Submitted on April 13, 2007
Accepted on September 11, 2007

Southern Hemisphere and Deep-Sea Warming Led Deglacial Atmospheric CO2 Rise and Tropical Warming

Lowell Stott 1*, Axel Timmermann 2, Robert Thunell 3

1 Department of Earth Sciences, University of Southern California, Los Angeles, CA, USA.
2 IPRC, SOEST, University of Hawaii, 2525 Correa Road, HI 96822, USA.
3 Department of Geological Sciences, University of South Carolina, Columbia, SC 29208, USA.
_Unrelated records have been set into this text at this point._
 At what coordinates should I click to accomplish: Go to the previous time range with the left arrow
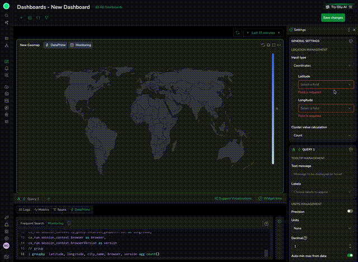point(248,33)
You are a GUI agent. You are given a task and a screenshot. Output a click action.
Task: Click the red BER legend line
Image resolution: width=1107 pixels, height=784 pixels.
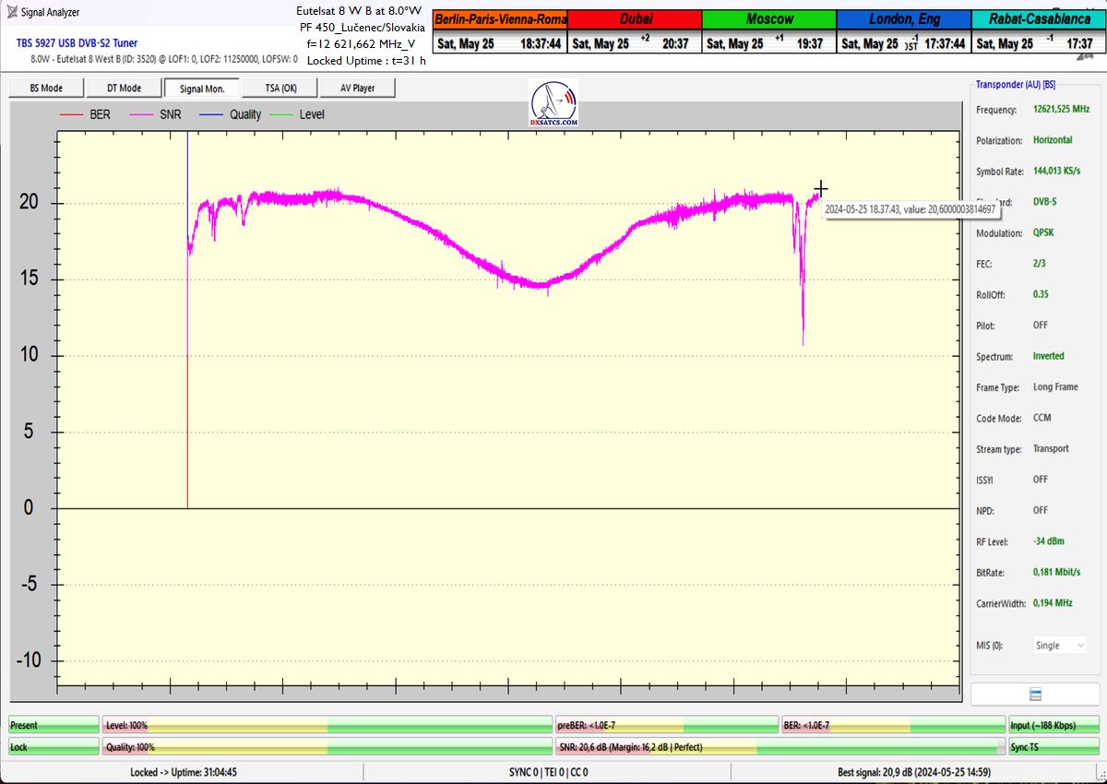point(72,114)
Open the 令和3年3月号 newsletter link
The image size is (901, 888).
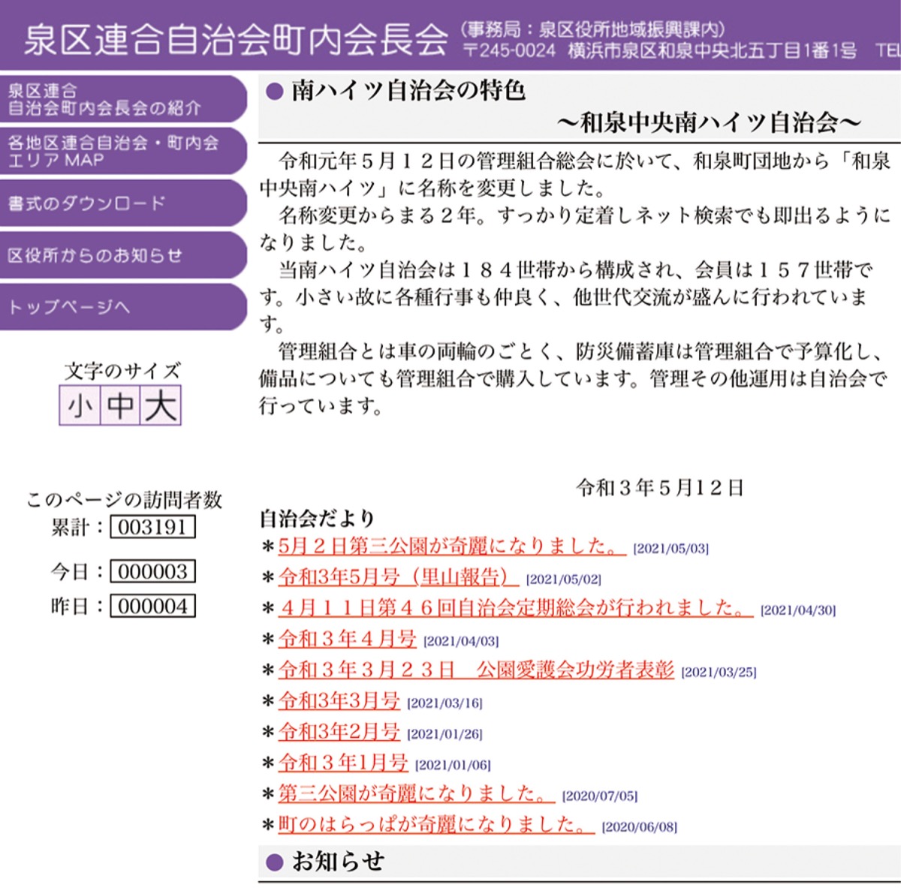click(339, 701)
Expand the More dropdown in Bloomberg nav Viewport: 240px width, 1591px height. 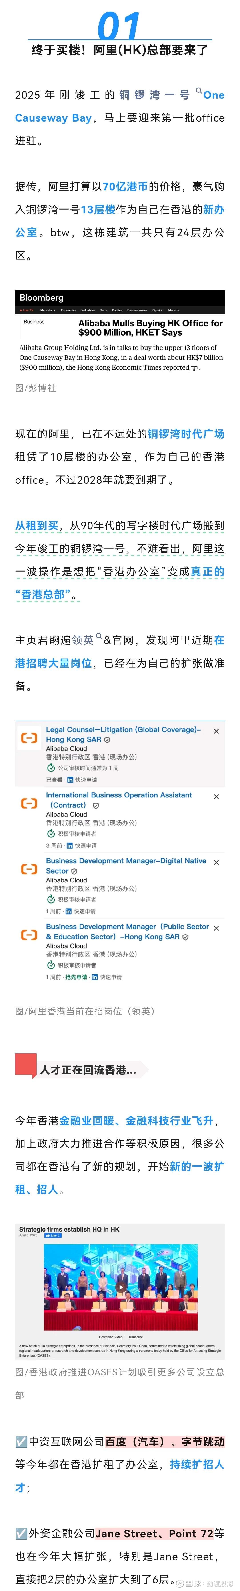(x=173, y=310)
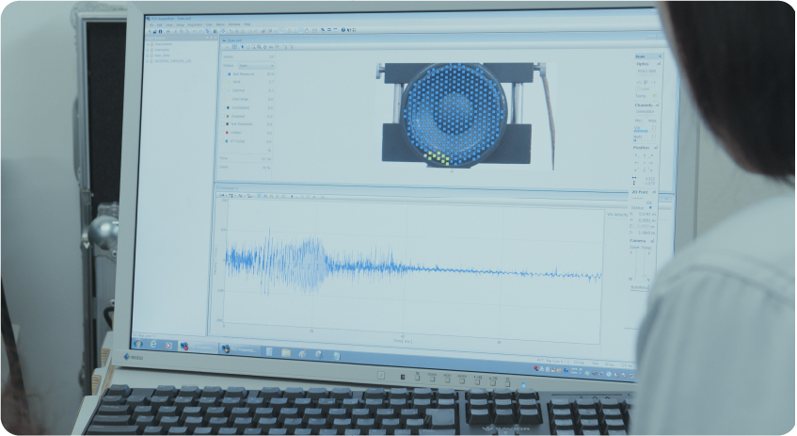
Task: Expand the Examples tree node
Action: pyautogui.click(x=149, y=50)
* To whom correspondence should be addressed.
Lowell Stott , E-mail: stott{at}usc.edu

Establishing what caused Earth’s largest climatic changes in the past requires a precise knowledge of both the forcing and the regional responses. Here we establish the chronology of high and low latitude climate change at the last glacial termination by 14C dating benthic and planktonic foraminiferal stable isotope and Mg/Ca records from a marine core collected in the western tropical Pacific. Deep sea temperatures warmed by ~2oC between 19 and 17 ka B.P. (thousand years before present), leading the rise in atmospheric CO2 and tropical surface ocean warming by ~1000 years. The cause of this deglacial deep water warming does not lie within the tropics, nor can its early onset between 19-17 ka B.P. be attributed to CO2 forcing. Increasing austral spring insolation combined with sea-ice albedo feedbacks appear to be key factors responsible for this warming.